One of the most-hyped MMORPGs (massively multiplayer online role-playing games) ever made, Bioware’s Star Wars: The Old Republic didn’t live up to its hype, with disappointing sales and subscriptions. The company’s since turned to the free-to-play model, making TOR the first Bioware RPG that won’t cost you a dime to play.
Having said that, Bioware does its darndest to … not so much encourage you to spend money in its cash shop, but practically twist your arm and drag you to the storefront. So is The Old Republic still worth playing for free? Here’s a look at a complete newb’s experiences, in late February.
TOR’s downloader is a disaster, which at no time will tell you accurately how much longer you have to wait. And since it has to pull 25 GB or so, expect to leave it running for a couple of days if you don’t have the best high-speed connection. Even after all that, the launcher simply failed to start for me at one point. Looking through the forums told me I need to redownload it, which fortunately didn’t take as long.
The interface is pretty typical for a World of Warcraft style MMORPG, which means that if you’re coming to TOR from Bioware’s earlier RPGs you’ll need to prepare for information overload. It’s less like Knights of the Old Republic than it is Neverwinter Nights, and is (if anything) even more complex. If you’ve played other MMOs you’ll adjust fairly quickly, though — as a rule of thumb, if you don’t understand why you can’t use a piece of gear, it’s because you need to buy something from the cash shop to unlock it.
Story and gameplay
The interface isn’t the only thing that screams “stereotypical MMO” about The Old Republic. Everything about the storylines feels like they were padded out as much as possible. Your character will constantly be interrupted from her main storyline by fetch quests and kill quests with excuse plots. It feels less like Bioware tried to make a true Bioware RPG as an MMO, and more like it tried to slavishly follow a formula.

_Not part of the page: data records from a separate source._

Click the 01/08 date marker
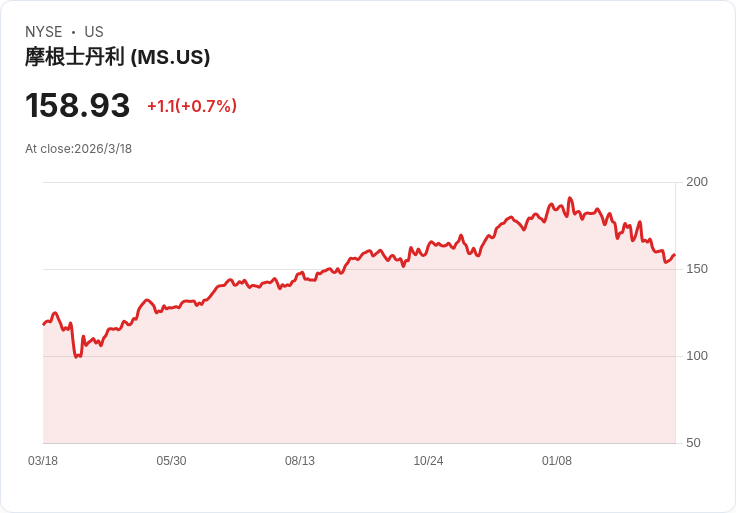Image resolution: width=736 pixels, height=513 pixels. [x=557, y=461]
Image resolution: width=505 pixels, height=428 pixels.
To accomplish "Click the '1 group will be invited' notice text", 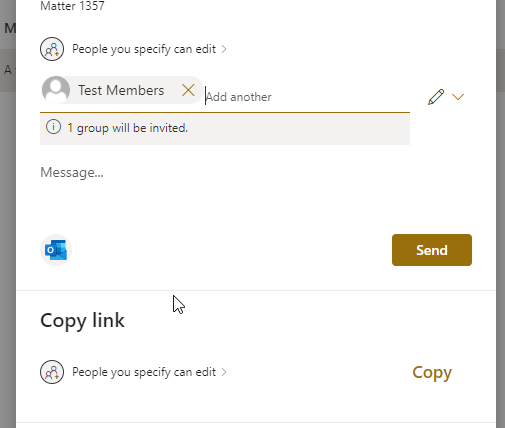I will [128, 128].
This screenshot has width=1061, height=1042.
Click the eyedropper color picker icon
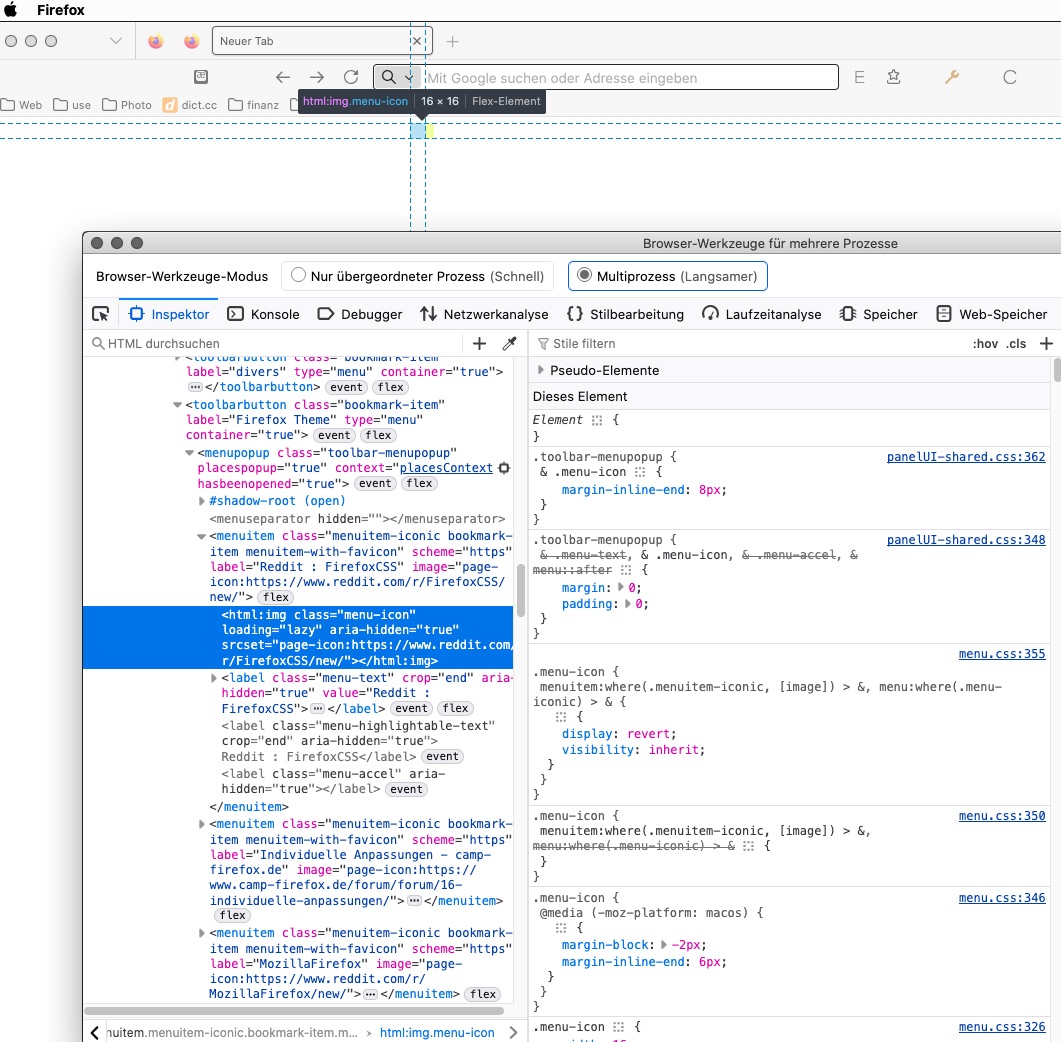pyautogui.click(x=509, y=344)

The same goes for the gameplay, which uses the standard MMO quickbars and floating interface windows. The Mass Effect style conversations seem original at first, but pretty soon you realize most of your choices don’t make any difference, and the ones that do tend to be just straightforward dark side or light side alignment shifts, or influence gains with companions.
What’d they get right?
One perk is that you get to have an NPC companion accompany you. They get in the way of your clicking sometimes, but you can dismiss them, or even send them back to town to sell off your vendor trash (although it seems like it would’ve been better to just not give you any to begin with).
Another is the Legacy system, which seems like it mostly gives you incentive to replay the game on different classes. It’s basically a set of perks you can get for reaching the maximum level, which apply to all of your characters.
Is The Old Republic worth playing for free?
It’s worth trying several different classes to see if one of them appeals to you. I was turned off by the Jedi Consular’s storyline, but loved having my Sith Inquisitor snark at how dysfunctional Imperial society was. It’s also worth noting that the female Republic Trooper is voiced by the same actress as “femshep” from Mass Effect.
Give it a try … if you can stand the download time.